Recorded information ->
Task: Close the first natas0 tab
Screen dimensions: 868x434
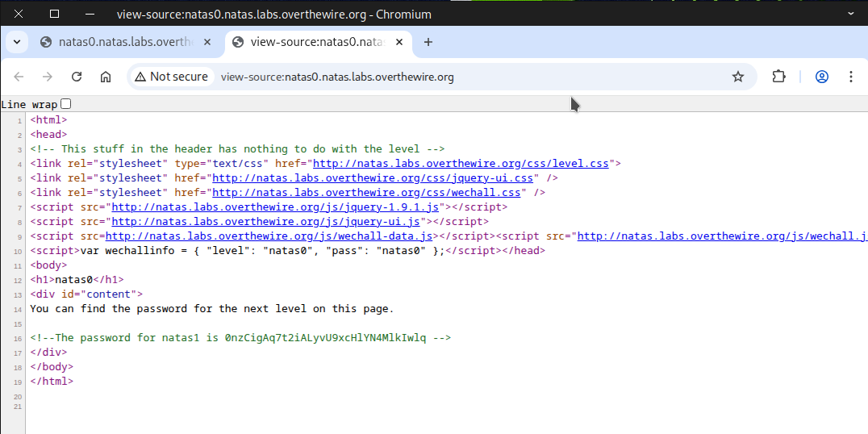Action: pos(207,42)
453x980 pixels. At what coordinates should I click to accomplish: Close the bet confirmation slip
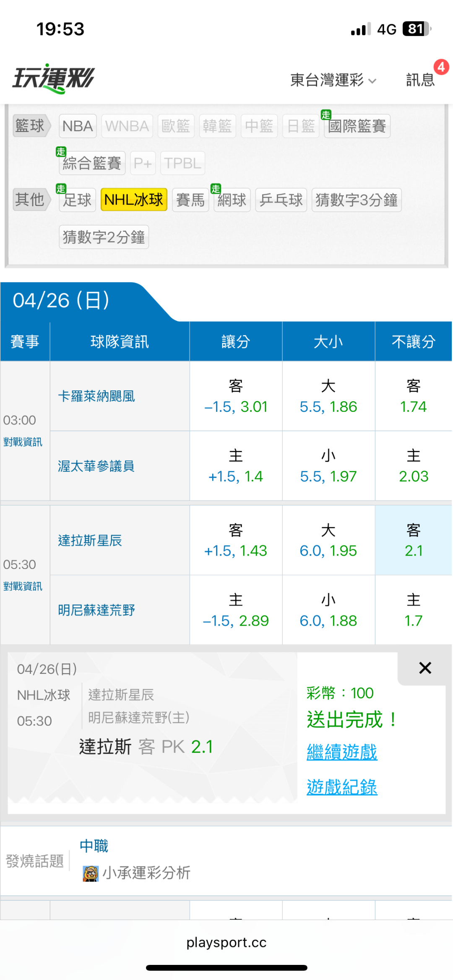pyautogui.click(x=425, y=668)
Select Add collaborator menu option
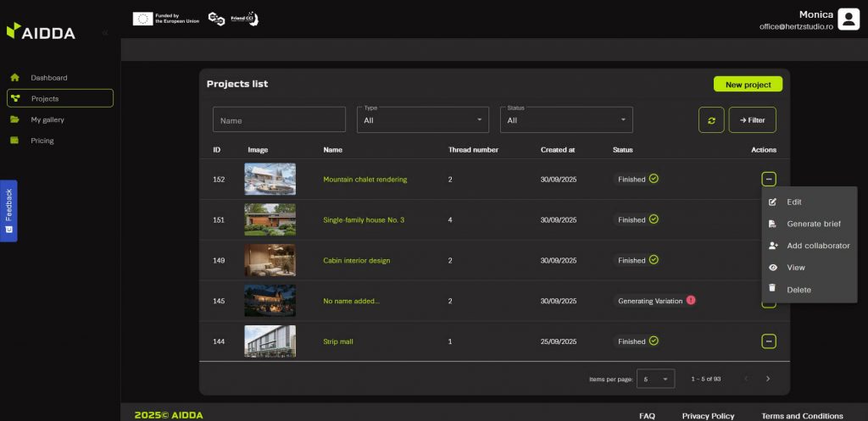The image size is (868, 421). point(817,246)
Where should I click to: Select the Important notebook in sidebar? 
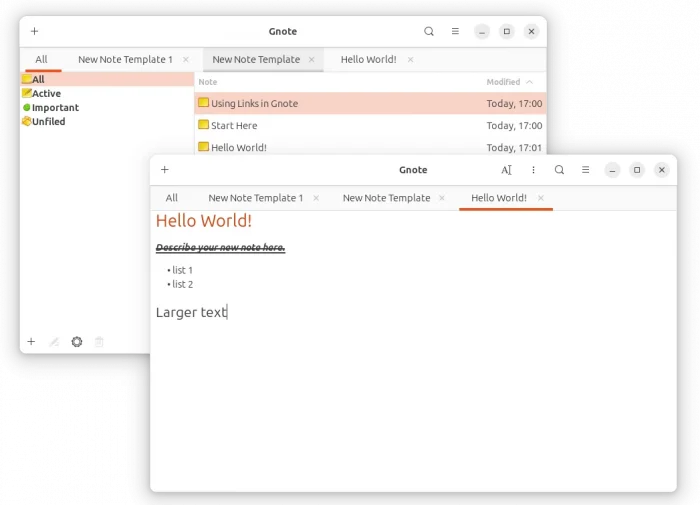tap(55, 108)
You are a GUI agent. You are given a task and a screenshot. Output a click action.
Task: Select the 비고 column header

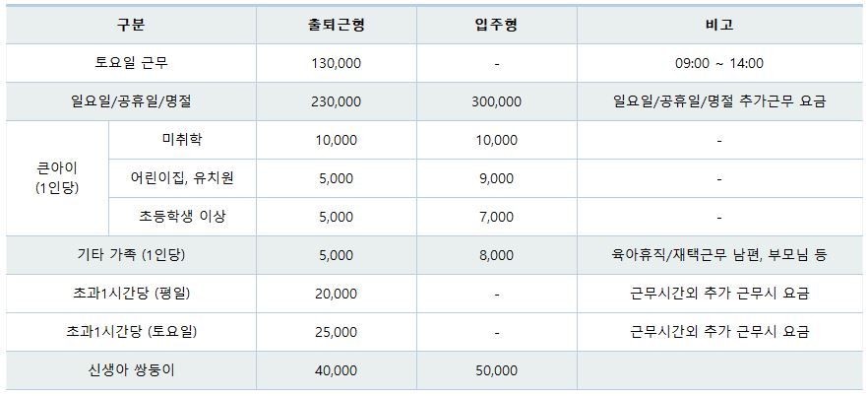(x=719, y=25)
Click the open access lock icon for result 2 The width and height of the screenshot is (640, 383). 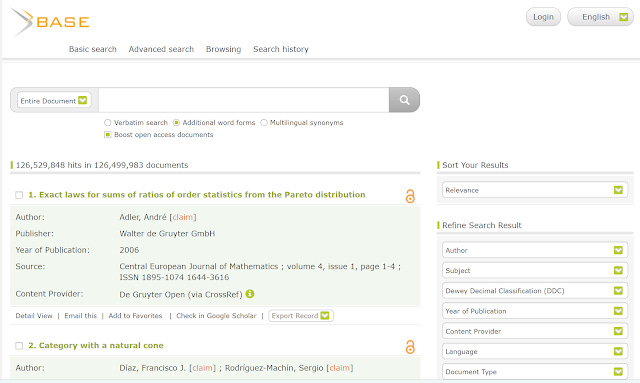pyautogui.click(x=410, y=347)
* * *
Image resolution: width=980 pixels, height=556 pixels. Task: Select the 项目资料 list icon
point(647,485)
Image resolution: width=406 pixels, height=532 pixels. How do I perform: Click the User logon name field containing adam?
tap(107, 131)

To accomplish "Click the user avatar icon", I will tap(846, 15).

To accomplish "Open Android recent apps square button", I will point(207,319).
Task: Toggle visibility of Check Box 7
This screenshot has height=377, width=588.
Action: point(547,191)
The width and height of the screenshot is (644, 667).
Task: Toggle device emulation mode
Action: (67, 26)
---
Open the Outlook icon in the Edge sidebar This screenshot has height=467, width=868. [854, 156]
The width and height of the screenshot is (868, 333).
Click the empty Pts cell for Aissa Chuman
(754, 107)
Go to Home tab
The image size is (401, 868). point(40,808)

Directions for this task -> Where does the string "will" occur in the data above? Copy every line that holds it.

Written answer ->
To accomplish "Click the user avatar icon", I will tap(846, 15).
To accomplish "Open Android recent apps square button", I will point(207,319).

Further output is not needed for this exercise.